Scientists believe the plant grew widespread in Europe during the Stone Age before a warming climate caused the plant to temporarily disappear from the continent.

Europe used to have swaths of cannabis growing wild, according to a new study published in Vegetation History and Archaeobotany. A team of researchers from the University of Vermont, led by John McPartland, have collected evidence indicating that cannabis grew wild in Europe during the Stone Age before the plant disappeared as the continent warmed.

To try and figure out what pre-civilization vegetation might have been, McPartland and his colleagues sampled pollen collected from Stone Age fossils at more than 470 locations throughout Europe.

Researchers have struggled in the past distinguishing between hop pollen and cannabis pollen.
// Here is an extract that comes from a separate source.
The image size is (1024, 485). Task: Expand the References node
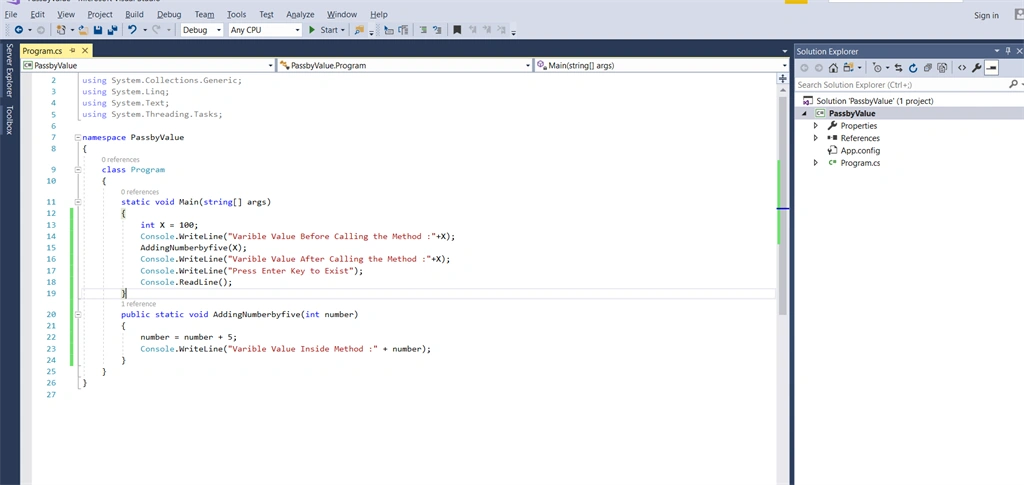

McPartland and his team believe they solved this problem by taking into account that the two plants flourish in different environments. While hop prefers a warmer, woodier climate, cannabis thrives in cold, grassy steppes. The samples collected allowed the scientists to examine both the climate and what types of plants grew during the time.

The general consensus of the history of cannabis had been that the plant evolved somewhere in Central Asia in what is now Mongolia and Southern Siberia. Previous research had discovered that cannabis was harvested in Asia thousands of years ago to be used for medical and spiritual purposes. It then spread through Africa and Europe.

The new study’s findings contradict this history. The sampled pollen revealed that cannabis was at one time present on dry tundra landscapes of Europe during the Stone Age.

McPartland believes that communities likely experimented with the plants for recreational purposes, as alcohol at the time was not commonplace.

“Even muted psychoactivity would have been appreciated by people who did not yet have alcohol,” he said.

Disappearance and Reintroduction

Evidence collected by the researchers indicates that cannabis began to disappear from Europe at the dawn of the Neolithic era, about 9,000 years ago, just as farmers from the Middle East made their way to Europe.

The warming climate in Europe, the researchers claim, made the environment no longer suitable for ancient cannabis and the plant was killed off. As a result, there’s little evidence that early farmers ever cultivated the plants.

“If it wasn’t there they couldn’t domesticate it,” McPartland told the New Scientist.

Around 4,500 years ago during the Bronze Age, the researchers believe, cannabis returned to Europe when pastoralists from the Eurasian steppe brought the plant with them. McPartland said he believes when the plant was reintroduced, it was likely harvested for its fibers to make textiles.

The entire study, “Cannabis is indigenous to Europe and cultivation began during the Copper or Bronze age: a probabilistic synthesis of fossil pollen studies,” is available to access through Springer Link.